Print the data starting with the line containing "You are a GUI" and continuing through the line containing "click(460, 371)", with both of those lines included. Leave the pictures out of your answer.
— start Data —
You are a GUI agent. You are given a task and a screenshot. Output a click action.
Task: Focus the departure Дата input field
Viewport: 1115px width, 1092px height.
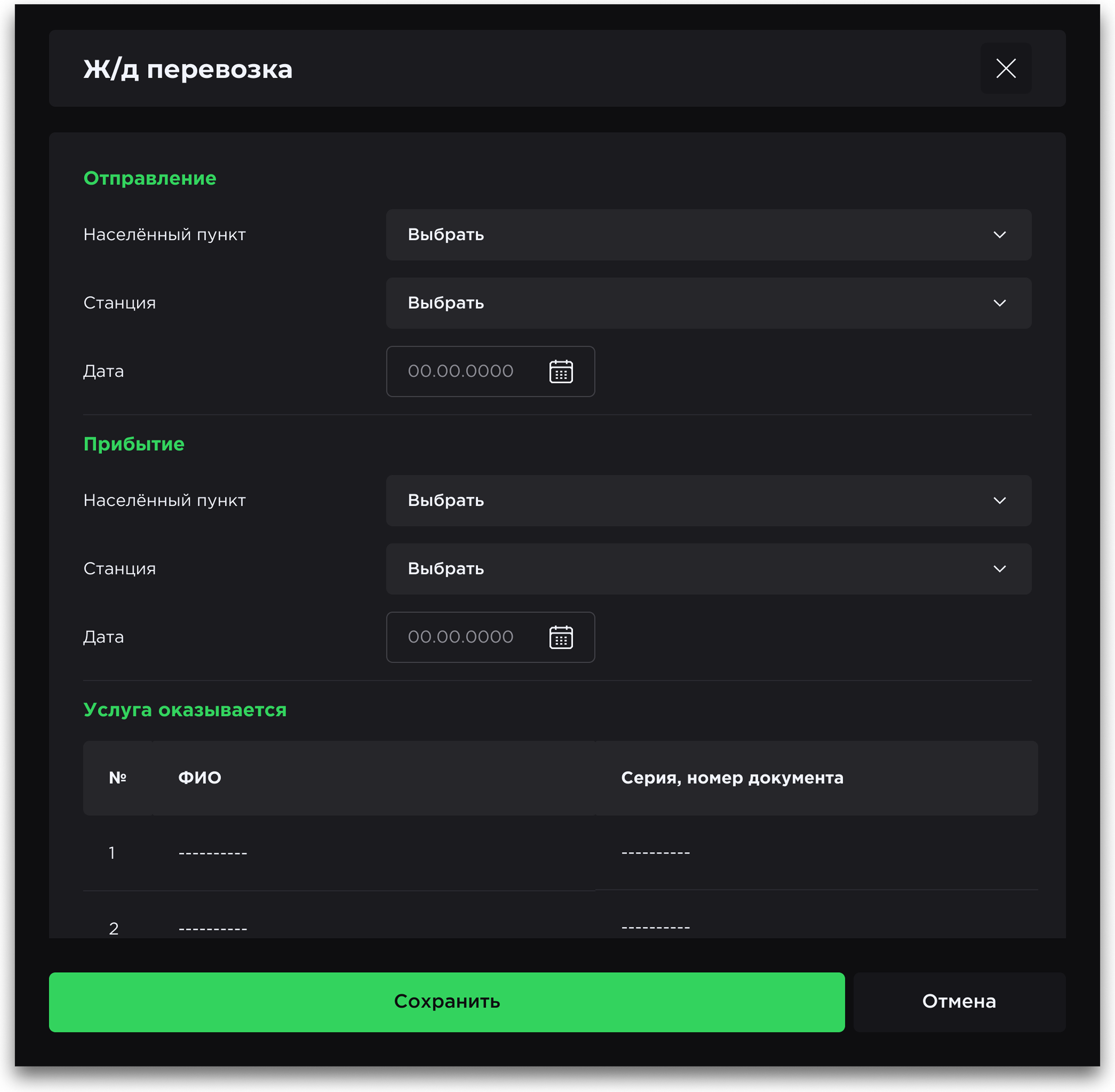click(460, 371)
— end Data —
— start Data —
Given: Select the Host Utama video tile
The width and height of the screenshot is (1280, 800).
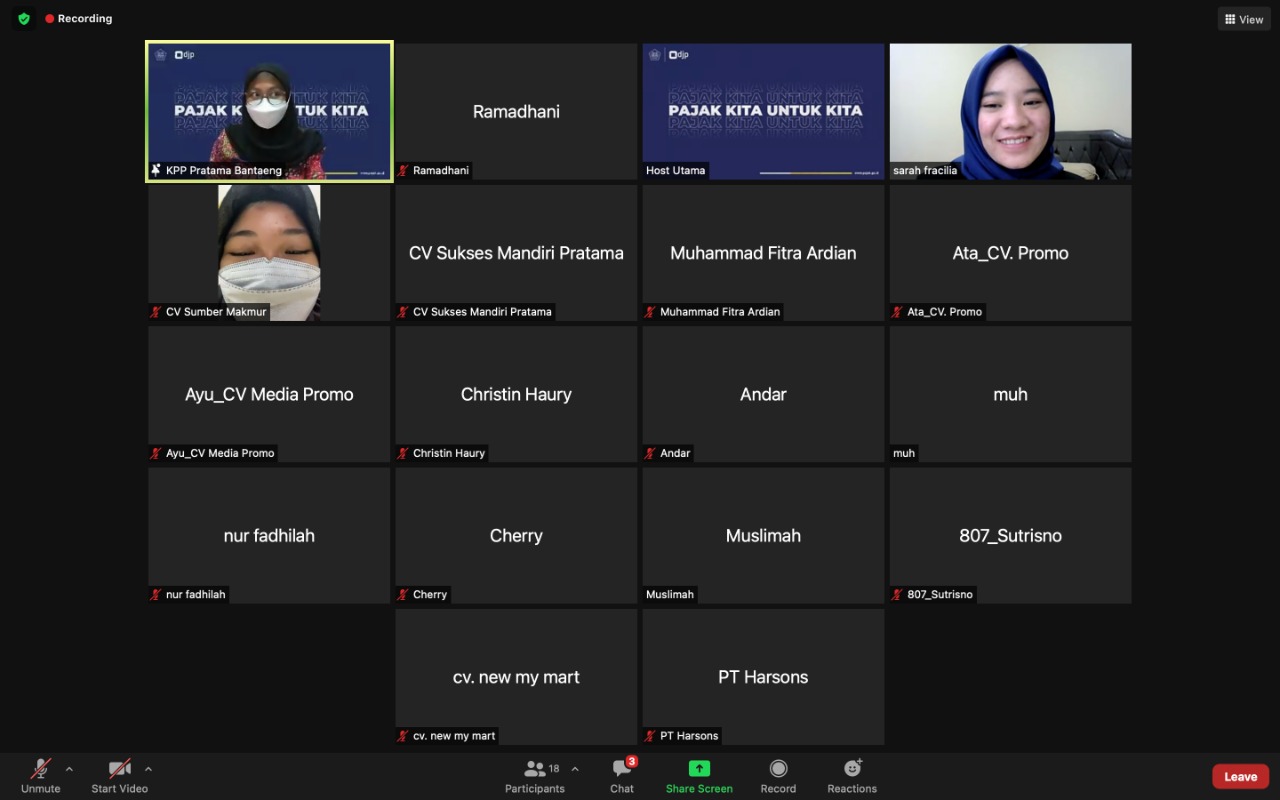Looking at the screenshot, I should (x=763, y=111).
— end Data —
— start Data —
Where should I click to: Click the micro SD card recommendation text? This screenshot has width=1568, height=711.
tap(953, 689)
— end Data —
◆ Completed task ◆
You are a GUI agent. You are given a task and a screenshot. Output a click action.
Task: Focus the departure Дата input field
Viewport: 1115px width, 1092px height.
click(460, 371)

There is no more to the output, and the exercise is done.